Alle difficoltà di natura finanziaria, avvisa la Bers, potrebbe associarsi un indebolimento della domanda interna: il deteriorato clima economico potrebbe infatti accelerare il calo degli investimenti privati (già scesi del 2,6% nei primi sette mesi del 2014 su base annua) e spingere le famiglie a ridurre la spesa per mettere da parte risparmi. Le stesse ritorsioni del Cremlino potrebbero far salire il conto dei danni: l’embargo sull’import di prodotti alimentari e agricoli, stima la Bers, potrebbe alzare il costo della vita dell’1-2%, colpendo beni che rappresentano il 60% dei consumi alimentari e il 20% di quelli complessivi.
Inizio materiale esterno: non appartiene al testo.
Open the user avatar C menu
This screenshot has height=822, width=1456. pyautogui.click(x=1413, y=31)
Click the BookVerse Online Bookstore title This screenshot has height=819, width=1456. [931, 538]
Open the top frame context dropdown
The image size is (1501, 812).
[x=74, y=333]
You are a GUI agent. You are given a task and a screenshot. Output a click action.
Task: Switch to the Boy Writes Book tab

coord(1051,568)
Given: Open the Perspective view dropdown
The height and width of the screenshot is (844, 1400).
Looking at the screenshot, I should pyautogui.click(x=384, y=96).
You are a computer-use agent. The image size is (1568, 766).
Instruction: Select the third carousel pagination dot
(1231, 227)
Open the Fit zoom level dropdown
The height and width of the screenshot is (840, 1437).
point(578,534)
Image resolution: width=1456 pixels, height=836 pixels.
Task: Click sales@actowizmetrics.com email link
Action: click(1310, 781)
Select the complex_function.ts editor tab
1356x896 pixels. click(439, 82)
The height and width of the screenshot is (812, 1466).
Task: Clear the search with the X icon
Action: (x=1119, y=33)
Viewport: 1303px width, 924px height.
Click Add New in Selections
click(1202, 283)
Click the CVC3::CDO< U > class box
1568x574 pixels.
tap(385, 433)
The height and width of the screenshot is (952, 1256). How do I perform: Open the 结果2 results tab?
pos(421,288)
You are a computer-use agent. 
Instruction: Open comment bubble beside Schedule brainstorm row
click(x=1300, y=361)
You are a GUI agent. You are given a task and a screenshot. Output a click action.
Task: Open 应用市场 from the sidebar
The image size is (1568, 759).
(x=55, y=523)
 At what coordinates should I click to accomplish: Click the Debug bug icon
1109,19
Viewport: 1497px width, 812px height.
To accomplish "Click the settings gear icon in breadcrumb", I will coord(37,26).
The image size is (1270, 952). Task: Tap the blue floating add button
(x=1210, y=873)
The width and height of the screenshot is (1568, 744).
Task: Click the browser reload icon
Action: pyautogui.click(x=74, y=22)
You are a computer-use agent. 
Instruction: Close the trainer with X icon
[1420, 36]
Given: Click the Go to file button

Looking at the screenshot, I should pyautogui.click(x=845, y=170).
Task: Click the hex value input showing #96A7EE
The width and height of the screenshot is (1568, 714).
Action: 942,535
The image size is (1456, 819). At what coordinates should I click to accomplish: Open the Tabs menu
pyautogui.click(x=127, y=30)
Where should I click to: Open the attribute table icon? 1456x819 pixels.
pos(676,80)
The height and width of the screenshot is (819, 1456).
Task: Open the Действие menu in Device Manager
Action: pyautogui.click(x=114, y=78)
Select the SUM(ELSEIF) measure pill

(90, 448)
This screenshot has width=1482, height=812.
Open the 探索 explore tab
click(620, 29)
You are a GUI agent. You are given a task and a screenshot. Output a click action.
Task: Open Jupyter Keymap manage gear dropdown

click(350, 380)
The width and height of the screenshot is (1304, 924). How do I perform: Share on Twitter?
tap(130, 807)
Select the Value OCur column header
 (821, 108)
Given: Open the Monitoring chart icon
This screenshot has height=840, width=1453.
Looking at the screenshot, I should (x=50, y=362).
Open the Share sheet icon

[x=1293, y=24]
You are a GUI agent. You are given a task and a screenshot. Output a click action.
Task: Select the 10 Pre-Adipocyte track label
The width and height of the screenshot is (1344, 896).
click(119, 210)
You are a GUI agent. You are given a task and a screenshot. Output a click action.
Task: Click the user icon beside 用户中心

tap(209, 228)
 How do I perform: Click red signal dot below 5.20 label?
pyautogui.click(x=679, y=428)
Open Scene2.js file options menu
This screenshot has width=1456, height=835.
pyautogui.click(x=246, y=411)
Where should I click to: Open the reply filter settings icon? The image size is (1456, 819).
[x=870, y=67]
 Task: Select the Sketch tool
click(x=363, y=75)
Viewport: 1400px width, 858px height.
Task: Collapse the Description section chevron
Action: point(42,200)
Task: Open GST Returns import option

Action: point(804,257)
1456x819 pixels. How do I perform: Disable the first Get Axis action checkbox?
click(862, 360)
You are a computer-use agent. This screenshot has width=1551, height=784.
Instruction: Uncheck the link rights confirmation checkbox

Anche il blocco minacciato sui voli intercontinentali, se costerà alle compagnie aeree europee centinaia di milioni di dollari, sarà però pagato anche da Aeroflot sotto forma di minori ricavi per 300 milioni all’anno.
Nel complesso, per il 2014 si prevede una stagnazione che scivolerà in contrazione nel 2015 (-0,2%).
Gli effetti della frenata russa si faranno sentire anche sull’Asia centrale, in particolare su Kyrgyzstan e Tajikstan, colpiti dal calo delle rimesse in arrivo da Mosca, che pesano rispettivamente per il 29 e il 49% del Pil dei due Paesi. D’altro canto, il Kazakhstan dovrebbe invece avvantaggiarsi dell’embargo sui prodotti alimentari, che costringerà la Russia a trovare altri fornitori per riempire gli scaffali dei propri negozi.
C’è poi chi dalla crisi ricava vantaggi. I fondi internazionali hanno scelto la Turchia tra le mete dove ricollocare i capitali smobilitati dalla Russia.
Questo ha permesso alla banca centrale di tagliare di 175 punti base i tassi da maggio, una misura che potrebbe contenere la frenata dell’economia. La Bers ha così rivisto al rialzo le previsioni di crescita 2014, scommettendo su un +3%.
L’intera area Bers (che comprende tutta l’Europa post-comunista e una serie di Paesi del Nord Africa e Medio Oriente) frenerà la sua crescita all’1,3%, rispetto al 2,3% del 2013.